The goal was to highlight the impact of global warming on our oceans and the rapid melting of glaciers and ice caps worldwide.

So, if ice is solid and floats, why can't it be shaped and turned into a real rideable surfboard?

Well, that was exactly what Nordics and Scandinavians thought when they first created these innovative surf craft.

If there's a resource they can harvest nearly infinite quantities, it is ice.

Ice Edge: the Norwegian movie by Inge Wegge followed a team making ice surfboards a reality | Photo: Inge Welle

The Pioneering Norwegian Experiment

In 2019, Lofoten-based filmmaker Inge Wegge shot "Ice Edge," a short movie about a Norwegian collective trying to shape surfboards made of ice.

The team included seasoned surfers, a professional ice sculptor, and a local shaper.

It was a trial-and-error process, as different shaping techniques had to be tested, and carving ice blocks above the Arctic Circle is not something anyone can do.

Nothing was ruled out: longer and shorter templates, finless and non-finless setups, the use of sand to increase grip, and even embedded LED lights.

Soon, they realized they needed around 20-30 frozen surfboards and a boat to carry them to the lineup and town surfers into the waves.

All of this is in -10 °C of air temperature that often feels like -25 °C due to wind.

At first, they tried cutting ice from frozen lakes, but it didn't work.

Then they made molds from plastic and wood, filled them with fresh water, added seaweed for grip, and some other things for fun.

They put the boards in a room at -25 °C for two days in a fishery before testing them in the waves.

They tried out the boards for four days, carrying heavy 70-kilogram creations to the water.

The boards lasted about 30 minutes in the 3 °C ocean water before melting away, with only about five minutes of good surfing conditions.

They needed extra help to push the heavy boards into the waves for enough speed to catch them.

This kind of surfing is riskier than regular surfing because falling onto a 60-70-kilogram ice board can hurt.

After several days of trying, they nailed it, making ice surfboarding a reality.

Wakesurfing with an Ice Board in Minnesota

In 2021, professional ice sculptor Trevor Pearson fulfilled a dream: to shape a surfboard from a single piece of ice.

He meticulously designed it to resemble the shape and dimensions of a traditional surfboard, making it slightly larger to enhance water displacement and improve riding stability.

The thickness of the ice board was also considered to ensure it could withstand a surfer while balancing weight and buoyancy.

The experiment took place on a day when the ice had just melted on Eagle Lake in Minnesota.

Trevor and friends took the wake boat out, put the two and a half to three-inch thick board in the water, and realized it held up surprisingly well.

Their only enemy was temperature.

Trevor's experience on the ice board involved a delicate balance between staying upright and monitoring the board's condition.

As he rode, he had to assess the thickness of the ice beneath him, noticing it gradually thinning with each run.

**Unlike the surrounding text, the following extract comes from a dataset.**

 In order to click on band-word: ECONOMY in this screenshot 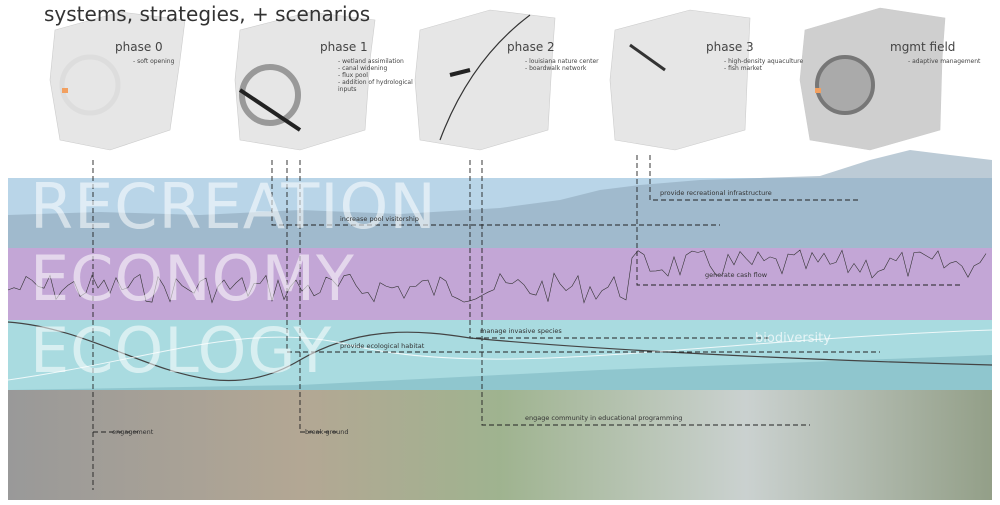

The board was melting. Despite the inevitable, Trevor managed to navigate the ice board for a while before it eventually snapped in half.

The 50-pound Transparent Surfboard

In April 2024, professional wakesurfer Sam Studee challenged local company Minnesota Ice to shape a wakeboard out of frozen water.

The result was two 50-pound transparent boards swiftly tested in a nearby lake's cool waters.

The ride was a success; he was literally surfing on water, even though the boards melted and broke in half in 30 seconds.

How did Studee not slip? The real-life Cody Maverick drilled screws through his shoes for traction.